(Pixel coordinate grounding data)
+-------+
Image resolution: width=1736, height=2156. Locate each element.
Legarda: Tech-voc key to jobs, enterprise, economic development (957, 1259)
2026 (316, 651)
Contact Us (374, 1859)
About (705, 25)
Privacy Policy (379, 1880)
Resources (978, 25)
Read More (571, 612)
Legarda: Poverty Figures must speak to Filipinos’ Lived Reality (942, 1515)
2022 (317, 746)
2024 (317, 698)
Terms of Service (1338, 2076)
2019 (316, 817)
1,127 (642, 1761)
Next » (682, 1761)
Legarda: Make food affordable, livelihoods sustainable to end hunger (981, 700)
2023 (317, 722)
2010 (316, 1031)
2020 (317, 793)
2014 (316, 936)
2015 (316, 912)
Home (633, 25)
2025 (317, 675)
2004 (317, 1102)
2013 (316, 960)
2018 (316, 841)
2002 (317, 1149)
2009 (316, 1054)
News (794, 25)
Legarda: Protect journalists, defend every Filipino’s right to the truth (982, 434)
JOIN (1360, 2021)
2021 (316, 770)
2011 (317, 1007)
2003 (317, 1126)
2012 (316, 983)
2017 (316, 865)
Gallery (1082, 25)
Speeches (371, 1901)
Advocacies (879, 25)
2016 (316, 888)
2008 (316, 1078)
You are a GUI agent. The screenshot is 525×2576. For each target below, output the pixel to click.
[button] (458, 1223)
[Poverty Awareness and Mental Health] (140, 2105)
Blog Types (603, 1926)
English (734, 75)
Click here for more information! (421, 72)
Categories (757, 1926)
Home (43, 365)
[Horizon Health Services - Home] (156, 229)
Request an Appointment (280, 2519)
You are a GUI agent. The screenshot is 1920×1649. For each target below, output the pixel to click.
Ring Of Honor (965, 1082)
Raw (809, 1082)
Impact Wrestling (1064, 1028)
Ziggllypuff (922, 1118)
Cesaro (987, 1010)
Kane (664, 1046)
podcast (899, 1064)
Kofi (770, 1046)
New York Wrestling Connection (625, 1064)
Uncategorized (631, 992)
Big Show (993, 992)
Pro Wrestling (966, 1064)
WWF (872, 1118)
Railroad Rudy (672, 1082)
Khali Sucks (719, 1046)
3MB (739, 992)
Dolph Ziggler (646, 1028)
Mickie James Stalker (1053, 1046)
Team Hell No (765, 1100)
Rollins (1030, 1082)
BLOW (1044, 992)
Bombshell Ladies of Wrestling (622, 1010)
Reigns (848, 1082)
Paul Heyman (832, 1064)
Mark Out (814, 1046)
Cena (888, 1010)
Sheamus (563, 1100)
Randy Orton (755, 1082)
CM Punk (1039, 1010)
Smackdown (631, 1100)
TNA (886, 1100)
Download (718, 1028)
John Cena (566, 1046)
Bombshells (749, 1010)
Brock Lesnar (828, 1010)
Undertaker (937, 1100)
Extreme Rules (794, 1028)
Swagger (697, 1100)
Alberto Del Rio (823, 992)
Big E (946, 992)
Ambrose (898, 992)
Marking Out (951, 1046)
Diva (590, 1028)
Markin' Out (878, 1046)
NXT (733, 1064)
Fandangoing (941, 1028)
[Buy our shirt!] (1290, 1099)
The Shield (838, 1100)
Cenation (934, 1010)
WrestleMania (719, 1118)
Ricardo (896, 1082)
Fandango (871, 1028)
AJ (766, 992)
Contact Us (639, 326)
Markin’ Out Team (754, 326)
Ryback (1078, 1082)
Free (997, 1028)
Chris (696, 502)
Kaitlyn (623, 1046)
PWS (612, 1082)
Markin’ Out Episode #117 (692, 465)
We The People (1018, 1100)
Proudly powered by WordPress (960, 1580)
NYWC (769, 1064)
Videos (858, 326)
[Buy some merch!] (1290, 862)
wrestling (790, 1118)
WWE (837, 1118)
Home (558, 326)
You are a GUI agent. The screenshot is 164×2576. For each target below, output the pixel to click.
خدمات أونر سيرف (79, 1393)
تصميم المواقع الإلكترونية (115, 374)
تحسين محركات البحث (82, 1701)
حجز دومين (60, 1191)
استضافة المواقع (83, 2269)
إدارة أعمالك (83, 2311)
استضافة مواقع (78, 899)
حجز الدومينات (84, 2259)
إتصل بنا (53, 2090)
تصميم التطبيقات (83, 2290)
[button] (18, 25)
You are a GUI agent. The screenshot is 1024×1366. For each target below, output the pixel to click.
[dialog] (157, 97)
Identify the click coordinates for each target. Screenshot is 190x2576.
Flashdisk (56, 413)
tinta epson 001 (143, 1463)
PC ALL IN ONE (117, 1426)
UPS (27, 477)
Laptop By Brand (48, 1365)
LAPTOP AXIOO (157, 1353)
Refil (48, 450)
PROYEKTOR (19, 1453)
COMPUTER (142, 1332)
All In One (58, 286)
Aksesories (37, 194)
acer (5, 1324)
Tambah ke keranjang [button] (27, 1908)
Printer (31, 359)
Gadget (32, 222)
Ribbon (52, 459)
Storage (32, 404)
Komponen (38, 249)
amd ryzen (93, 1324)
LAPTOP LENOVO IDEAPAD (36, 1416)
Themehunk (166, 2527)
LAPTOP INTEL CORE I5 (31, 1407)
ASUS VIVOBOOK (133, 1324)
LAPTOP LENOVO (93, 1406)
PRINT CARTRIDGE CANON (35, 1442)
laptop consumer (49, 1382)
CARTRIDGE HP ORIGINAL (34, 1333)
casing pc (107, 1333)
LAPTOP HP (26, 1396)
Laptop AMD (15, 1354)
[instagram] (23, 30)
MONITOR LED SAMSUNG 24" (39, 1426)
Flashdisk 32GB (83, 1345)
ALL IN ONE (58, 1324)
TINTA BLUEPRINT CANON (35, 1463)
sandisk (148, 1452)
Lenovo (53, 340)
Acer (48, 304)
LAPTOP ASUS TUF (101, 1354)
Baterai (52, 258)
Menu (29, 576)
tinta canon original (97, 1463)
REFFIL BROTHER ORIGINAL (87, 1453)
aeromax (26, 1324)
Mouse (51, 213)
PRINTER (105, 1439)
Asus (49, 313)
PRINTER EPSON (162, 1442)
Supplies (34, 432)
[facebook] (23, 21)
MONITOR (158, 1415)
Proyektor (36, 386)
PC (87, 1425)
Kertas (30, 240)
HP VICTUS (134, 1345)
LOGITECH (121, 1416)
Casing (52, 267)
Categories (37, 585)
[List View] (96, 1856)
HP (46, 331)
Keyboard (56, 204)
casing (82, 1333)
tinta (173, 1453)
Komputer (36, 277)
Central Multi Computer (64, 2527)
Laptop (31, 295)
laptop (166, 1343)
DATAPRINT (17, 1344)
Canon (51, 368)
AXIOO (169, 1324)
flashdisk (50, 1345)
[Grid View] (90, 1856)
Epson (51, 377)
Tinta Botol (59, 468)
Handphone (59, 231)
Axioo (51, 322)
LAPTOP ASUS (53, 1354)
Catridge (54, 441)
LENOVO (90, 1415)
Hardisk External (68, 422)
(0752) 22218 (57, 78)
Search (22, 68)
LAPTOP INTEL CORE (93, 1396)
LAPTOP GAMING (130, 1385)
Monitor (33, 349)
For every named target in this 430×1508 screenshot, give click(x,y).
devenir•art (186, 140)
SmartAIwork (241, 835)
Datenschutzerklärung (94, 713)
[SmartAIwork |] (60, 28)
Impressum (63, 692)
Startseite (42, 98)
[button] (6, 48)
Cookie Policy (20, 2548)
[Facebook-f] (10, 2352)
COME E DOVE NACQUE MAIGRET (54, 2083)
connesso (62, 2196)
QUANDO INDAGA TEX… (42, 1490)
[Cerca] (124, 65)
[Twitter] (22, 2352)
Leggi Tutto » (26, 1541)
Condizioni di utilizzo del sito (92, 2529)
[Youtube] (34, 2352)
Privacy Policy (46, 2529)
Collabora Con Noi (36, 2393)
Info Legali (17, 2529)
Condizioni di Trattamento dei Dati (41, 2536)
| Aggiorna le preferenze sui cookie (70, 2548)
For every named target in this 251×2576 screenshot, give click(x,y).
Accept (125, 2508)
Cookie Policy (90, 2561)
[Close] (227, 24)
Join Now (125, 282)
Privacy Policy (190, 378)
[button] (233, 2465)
+-------+
## TASK ITEM
After locating the line with "Click here for more information! (421, 72)" above, return that line and every later line through the one with "You are a GUI agent. The screenshot is 1920×1649.", word for word and with nothing else.

## OUTPUT
Click here for more information! (421, 72)
Categories (757, 1926)
Home (43, 365)
[Horizon Health Services - Home] (156, 229)
Request an Appointment (280, 2519)
You are a GUI agent. The screenshot is 1920×1649. For each target below, output the pixel to click.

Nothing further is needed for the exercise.